Clitocybe fennica

Scientific classification
- Domain: Eukaryota
- Kingdom: Fungi
- Division: Basidiomycota
- Class: Agaricomycetes
- Order: Agaricales
- Family: Clitocybaceae
- Genus: Clitocybe
- Species: C. fennica
- Binomial name: Clitocybe fennica Harmaja (1969)

= Clitocybe fennica =

- Authority: Harmaja (1969)

Species of mushroom-forming fungus

Clitocybe fennica is a species of mushroom-forming fungus, formally described by the Finnish mycologist Harri Harmaja in 1969. The fungus produces fruit bodies with chocolate brown caps that become funnel-shaped with age, paired with brownish gills and a stipe matching the cap's colour. It grows as a decomposer on forest floor litter, typically on spruce needles or mixed spruce-poplar debris in mesic heath and grass-herb forests. Initially thought to be confined to hemiboreal and southern boreal zones of eastern Finland, where it is very rare, the species has since been recorded in western Siberia.

==Taxonomy==

Clitocybe fennica was formally described by the Finnish mycologist Harri Harmaja in 1969. The holotype was collected on 27 October 1968 in a grass–herb forest among Picea needles near Virkkala in the rural district of Lohja, Southwest Finland; an isotype (duplicate) is preserved at the herbarium of the University of Michigan. The species epithet fennica refers to Finland, where it was first documented for science.

==Description==

The cap pileus of C. fennica is 2.5–4.0 cm broad, hygrophanous (changing colour as it dries), non‑pruinose and weakly translucent‑striate up to one‑third of the radius. When fresh the cap is chocolate brown with a slightly darker disc; in older specimens it fades to dirty pale brown or greyish brown. Initially plane, the margin soon becomes slightly umbilicate and, at maturity, infundibuliform (funnel-shaped); the surface is slightly viscid, shining and smooth, becoming concentrically wrinkled when dried.

The stipe measures 3–5 cm by 2–5 mm, concolorous with or a little paler than the cap, equal and solid at first before hollowing, terete to slightly compressed in age.

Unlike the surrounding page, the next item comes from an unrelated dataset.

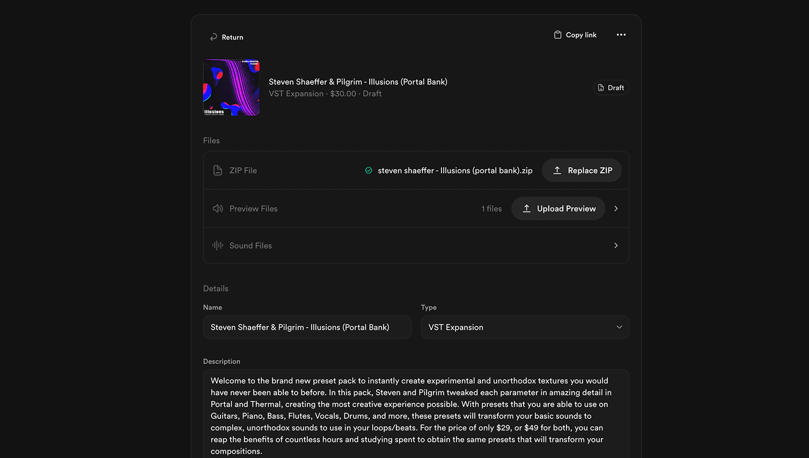
Task: Expand the Preview Files row chevron
Action: tap(615, 208)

Its surface is dry, somewhat shining and glabrous (smooth and hairless), with scanty tomentum and occasional rhizoids at the base.

The gills are short‑decurrent, forming an attachment angle of about 30–40°. They occur in four tiers of roughly 30–50 reaching the stipe, are up to 3–4 mm broad near mid‑length and about three times wider than the underlying context. When moist they appear dirty brownish, turning paler in dried specimens; they are not forked but may anastomose weakly.

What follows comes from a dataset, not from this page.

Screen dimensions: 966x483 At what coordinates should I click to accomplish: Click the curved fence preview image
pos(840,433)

The odour is fungoid (sometimes slightly musty in old fruiting bodies) and the taste is mild and fungoid. Microscopically, the spores measure 5.5–8.0 by 2.8–3.3 μm, are broadly ellipsoid to oblong with obtuse bases, often guttulate (with oil droplets), and bear an apiculus about 0.6–1.0 by 0.5–0.7 μm; the spore deposit colour is unknown.

Under the microscope, the cap cuticle (epicutis) forms a 25–70 μm layer of parallel hyphae 1.5–4.0 μm wide with scattered intracellular and encrusted pigments; beneath this, a distinct subcutis 15–30 μm thick comprises parallel hyphae 3.0–7.0 μm wide bearing abundant pigmented encrustations.

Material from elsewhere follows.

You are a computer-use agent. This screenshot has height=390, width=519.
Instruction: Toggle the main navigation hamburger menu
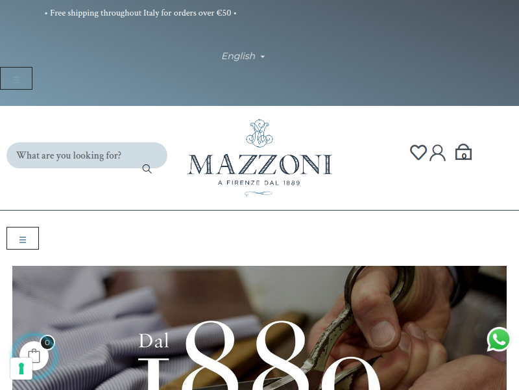(x=23, y=238)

==Habitat and distribution==

Clitocybe fennica is saprotrophic, occurring solitary or in small, indistinct arcs in mesic heath and grass‑herb forests, typically on litter of Picea or mixed Picea–Populus debris. Fruiting bodies appear in October. The species was initially thought to be confined to hemiboreal and southern boreal zones of eastern Finland near sea level, where it is very rare. It has since been recorded in western Sibera.